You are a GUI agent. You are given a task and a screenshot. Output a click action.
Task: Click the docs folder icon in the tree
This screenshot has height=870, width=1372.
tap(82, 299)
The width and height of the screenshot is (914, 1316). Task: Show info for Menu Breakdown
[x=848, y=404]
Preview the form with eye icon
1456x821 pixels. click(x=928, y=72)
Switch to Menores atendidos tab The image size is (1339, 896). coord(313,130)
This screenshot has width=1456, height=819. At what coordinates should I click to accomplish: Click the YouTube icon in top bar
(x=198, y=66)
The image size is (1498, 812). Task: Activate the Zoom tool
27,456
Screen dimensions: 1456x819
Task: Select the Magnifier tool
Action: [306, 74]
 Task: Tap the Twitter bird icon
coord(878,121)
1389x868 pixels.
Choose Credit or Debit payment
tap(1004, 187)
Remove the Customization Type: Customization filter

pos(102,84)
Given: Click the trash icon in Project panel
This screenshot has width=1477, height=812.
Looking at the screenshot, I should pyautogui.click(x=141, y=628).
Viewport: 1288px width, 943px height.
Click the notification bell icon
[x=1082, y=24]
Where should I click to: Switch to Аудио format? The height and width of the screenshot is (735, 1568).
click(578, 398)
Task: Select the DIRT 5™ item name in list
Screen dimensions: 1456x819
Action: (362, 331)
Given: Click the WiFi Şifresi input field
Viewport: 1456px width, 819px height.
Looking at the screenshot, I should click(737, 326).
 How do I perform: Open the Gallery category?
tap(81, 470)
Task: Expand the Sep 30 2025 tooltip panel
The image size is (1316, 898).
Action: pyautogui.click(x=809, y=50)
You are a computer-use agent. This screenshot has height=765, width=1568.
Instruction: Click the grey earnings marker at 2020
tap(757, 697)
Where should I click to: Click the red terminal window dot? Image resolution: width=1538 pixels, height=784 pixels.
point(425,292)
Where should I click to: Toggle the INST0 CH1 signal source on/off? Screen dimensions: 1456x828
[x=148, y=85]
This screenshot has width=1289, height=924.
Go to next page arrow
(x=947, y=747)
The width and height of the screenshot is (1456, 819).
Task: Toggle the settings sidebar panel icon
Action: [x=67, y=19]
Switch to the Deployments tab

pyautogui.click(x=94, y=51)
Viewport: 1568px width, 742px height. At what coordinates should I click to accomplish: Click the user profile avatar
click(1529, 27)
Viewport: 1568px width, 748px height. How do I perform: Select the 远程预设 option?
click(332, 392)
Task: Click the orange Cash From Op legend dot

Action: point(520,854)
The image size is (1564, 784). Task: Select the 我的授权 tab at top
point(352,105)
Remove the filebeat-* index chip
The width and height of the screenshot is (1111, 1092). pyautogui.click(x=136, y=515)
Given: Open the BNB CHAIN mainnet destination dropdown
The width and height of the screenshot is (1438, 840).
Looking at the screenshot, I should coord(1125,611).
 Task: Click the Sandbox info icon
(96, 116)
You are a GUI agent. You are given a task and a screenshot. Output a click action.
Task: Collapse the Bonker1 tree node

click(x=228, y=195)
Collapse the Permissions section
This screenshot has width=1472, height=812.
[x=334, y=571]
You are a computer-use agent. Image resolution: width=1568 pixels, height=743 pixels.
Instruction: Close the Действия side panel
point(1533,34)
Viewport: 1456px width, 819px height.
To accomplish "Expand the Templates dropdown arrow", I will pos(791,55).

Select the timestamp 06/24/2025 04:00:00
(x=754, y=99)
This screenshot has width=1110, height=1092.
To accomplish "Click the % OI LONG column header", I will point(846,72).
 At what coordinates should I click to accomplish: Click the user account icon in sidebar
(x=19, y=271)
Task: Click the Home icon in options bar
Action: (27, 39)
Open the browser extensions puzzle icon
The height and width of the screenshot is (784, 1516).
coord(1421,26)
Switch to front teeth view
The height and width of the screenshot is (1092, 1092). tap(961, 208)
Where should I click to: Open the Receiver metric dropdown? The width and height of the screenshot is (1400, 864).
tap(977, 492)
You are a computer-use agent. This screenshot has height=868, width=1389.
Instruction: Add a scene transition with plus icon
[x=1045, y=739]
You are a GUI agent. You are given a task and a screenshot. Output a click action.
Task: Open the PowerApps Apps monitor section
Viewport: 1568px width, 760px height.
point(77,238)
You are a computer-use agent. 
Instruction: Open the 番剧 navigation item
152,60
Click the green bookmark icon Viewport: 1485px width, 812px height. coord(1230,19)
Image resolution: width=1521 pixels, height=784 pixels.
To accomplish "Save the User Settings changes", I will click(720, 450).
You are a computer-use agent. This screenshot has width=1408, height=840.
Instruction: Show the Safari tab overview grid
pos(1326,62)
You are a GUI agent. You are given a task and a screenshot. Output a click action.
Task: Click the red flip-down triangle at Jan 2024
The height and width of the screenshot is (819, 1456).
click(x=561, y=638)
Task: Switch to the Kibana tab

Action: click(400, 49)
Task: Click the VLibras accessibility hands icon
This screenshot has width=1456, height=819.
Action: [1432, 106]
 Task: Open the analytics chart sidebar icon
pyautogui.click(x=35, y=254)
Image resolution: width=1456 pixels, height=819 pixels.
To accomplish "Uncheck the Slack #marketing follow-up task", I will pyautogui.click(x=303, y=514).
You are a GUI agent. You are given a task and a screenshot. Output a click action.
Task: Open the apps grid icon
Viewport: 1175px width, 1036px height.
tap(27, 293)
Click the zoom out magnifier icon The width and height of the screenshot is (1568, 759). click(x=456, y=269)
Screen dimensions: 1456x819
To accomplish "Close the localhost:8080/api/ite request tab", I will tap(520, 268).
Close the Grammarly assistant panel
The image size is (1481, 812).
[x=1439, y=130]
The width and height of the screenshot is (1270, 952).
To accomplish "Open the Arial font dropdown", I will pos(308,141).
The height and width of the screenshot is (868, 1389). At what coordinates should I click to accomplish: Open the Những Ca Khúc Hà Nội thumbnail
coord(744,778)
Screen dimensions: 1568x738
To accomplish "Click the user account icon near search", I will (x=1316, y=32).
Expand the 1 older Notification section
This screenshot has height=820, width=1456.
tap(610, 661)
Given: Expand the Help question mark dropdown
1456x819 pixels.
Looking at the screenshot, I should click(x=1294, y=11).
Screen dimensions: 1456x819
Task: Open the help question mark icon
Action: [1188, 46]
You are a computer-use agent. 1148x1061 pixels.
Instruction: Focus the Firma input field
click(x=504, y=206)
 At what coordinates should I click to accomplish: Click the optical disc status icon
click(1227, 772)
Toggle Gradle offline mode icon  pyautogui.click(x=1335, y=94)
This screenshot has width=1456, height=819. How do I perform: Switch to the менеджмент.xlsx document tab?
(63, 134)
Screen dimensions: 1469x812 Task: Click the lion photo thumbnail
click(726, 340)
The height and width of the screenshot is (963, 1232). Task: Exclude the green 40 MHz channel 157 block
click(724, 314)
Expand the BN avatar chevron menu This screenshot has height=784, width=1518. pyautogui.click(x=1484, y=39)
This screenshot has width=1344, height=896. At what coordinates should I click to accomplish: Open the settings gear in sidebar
+++
(WHAT THIS TASK INVOLVES)
Your task is to transcribe, with no changes, only the lines of the listing above that lie between the line holding "Viewport: 1568px width, 760px height." and the line holding "Click the green", inclusive.

(EXERCISE RESULT)
Viewport: 1568px width, 760px height.
point(77,238)
You are a computer-use agent. 
Instruction: Open the 番剧 navigation item
152,60
Click the green bookmark icon Viewport: 1485px width, 812px height. coord(1230,19)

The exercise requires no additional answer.